2 Traffic Measurements and Metrics

FIG. 2 provides a combined block diagram and flow diagram of a system and method 200 in accordance with one embodiment. In FIG. 2, images of traffic flow at two different locations 202 and 204 are captured by field cameras 206 and 208. The images captured by cameras 206 and 208 are provided to machine vision detectors 210 and 212, which use the images to compute individual vehicle speed and headway. Although not shown, loop detectors also form part of system 200. The output of machine vision detectors 210 and 212 and the loop detectors passes through one or more communication servers 214 and are pulled from communication servers 214 by a data polling client 218 on a modeling/algorithm server 216. The data is stored in data storage 220 of server 216 for use by a model improvement process 222.

Individual Vehicle Speed Noise Reduction

All sensors inherently have error and noise in their measurements. In the past, such noise caused surges in crash-likelihood calculations and compromised the accuracy of various crash models. In order to reduce the noise in a time series, filtering techniques such as the one proposed by Hourdos, J. (2005) Crash prone traffic flow dynamics: Identification and real-time detection. Ph.D. dissertation, University of Minnesota, are employed in some embodiments using a smoothing filter 224.

To perform a time series analysis and noise removal, the original unstructured speed data is translated into a 1-second-speed time series using interpolation.
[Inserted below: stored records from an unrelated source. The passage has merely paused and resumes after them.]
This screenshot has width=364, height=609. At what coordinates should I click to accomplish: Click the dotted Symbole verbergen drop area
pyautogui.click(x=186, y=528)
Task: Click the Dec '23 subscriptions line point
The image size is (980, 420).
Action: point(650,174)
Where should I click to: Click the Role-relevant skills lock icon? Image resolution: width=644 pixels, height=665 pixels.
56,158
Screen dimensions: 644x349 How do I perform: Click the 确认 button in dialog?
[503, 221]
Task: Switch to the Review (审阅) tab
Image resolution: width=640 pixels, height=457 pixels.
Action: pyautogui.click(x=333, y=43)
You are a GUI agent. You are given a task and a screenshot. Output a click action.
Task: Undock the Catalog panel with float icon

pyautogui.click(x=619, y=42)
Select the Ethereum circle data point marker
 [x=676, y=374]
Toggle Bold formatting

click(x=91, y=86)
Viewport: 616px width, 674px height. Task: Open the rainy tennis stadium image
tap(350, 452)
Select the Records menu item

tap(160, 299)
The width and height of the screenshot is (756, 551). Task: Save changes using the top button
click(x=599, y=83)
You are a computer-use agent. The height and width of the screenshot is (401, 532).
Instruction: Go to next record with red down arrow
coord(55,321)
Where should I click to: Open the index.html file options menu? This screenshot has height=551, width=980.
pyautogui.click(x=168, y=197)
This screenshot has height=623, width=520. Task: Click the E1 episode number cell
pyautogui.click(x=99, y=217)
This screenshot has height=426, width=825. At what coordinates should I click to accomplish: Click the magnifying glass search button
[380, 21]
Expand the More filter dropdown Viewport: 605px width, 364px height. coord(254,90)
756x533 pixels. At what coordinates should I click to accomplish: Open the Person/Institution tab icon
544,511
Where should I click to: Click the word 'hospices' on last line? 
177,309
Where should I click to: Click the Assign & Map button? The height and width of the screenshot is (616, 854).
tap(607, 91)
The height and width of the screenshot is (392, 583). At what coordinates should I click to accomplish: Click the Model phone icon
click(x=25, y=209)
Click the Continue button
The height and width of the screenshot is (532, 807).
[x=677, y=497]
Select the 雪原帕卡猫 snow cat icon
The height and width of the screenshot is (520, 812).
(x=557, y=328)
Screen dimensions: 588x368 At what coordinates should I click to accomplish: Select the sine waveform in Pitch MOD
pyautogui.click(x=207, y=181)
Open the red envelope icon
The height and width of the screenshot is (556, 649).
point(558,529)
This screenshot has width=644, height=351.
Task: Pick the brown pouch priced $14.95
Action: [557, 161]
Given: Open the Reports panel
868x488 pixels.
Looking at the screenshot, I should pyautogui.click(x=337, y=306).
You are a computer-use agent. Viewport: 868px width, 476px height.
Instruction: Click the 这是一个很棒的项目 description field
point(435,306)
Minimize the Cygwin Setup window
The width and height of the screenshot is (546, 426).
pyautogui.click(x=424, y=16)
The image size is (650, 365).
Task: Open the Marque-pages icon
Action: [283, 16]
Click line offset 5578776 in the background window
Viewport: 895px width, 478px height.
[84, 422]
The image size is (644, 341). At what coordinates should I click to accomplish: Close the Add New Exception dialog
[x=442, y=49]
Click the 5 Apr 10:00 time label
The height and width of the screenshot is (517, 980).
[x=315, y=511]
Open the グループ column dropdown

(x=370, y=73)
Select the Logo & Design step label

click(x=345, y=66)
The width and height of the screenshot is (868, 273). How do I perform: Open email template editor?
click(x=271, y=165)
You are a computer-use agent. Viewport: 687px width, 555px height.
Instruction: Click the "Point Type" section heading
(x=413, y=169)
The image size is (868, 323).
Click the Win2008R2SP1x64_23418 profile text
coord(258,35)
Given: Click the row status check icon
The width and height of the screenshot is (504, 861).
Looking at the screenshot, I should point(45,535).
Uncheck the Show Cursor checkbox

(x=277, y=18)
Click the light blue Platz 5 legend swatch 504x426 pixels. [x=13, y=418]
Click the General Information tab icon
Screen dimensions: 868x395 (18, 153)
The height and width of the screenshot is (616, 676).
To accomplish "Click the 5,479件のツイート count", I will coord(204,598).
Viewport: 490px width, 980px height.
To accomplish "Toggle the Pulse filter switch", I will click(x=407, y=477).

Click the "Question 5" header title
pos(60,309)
Two different interpolation methods, linear interpolation and spline interpolation, were considered as candidates and tested in a preliminary study by the present inventors. Linear interpolation consists of simply connecting the data points with straight lines while spline interpolation uses a single, continuous curve to connect all the points. When comparing these two methods, spline interpolation was found to be problematic as the requirement that the data points be connected with a smooth curve produced interpolated speeds that were well outside of the normal range thereby introducing additional error and noise. Because of this, linear interpolation is used in many of the current embodiments. In accordance with one embodiment, of the several different filters that Hourdos designed and tested on their ability to remove impulse noise, his Digital FIR Hamming filter was selected to perform the noise reduction for the system.

After filtering, the data become another time series with lower noise. Given that the time headways between vehicles are as informative as their speeds, the dataset needs to be returned to its original form before the traffic metrics are calculated. A reverse interpolation method finding the filtered speeds at the times of the original data points is implemented.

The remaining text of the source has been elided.